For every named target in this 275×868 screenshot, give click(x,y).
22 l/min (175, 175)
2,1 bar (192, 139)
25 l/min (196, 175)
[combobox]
§ §
▸ **Required work**:
Please swap every "l/min" in the material for "L/min" and give the lines again with nothing else changed.

▸ **Task answer**:
For every named target in this 275×868 screenshot, give click(x,y).
22 L/min (175, 175)
2,1 bar (192, 139)
25 L/min (196, 175)
[combobox]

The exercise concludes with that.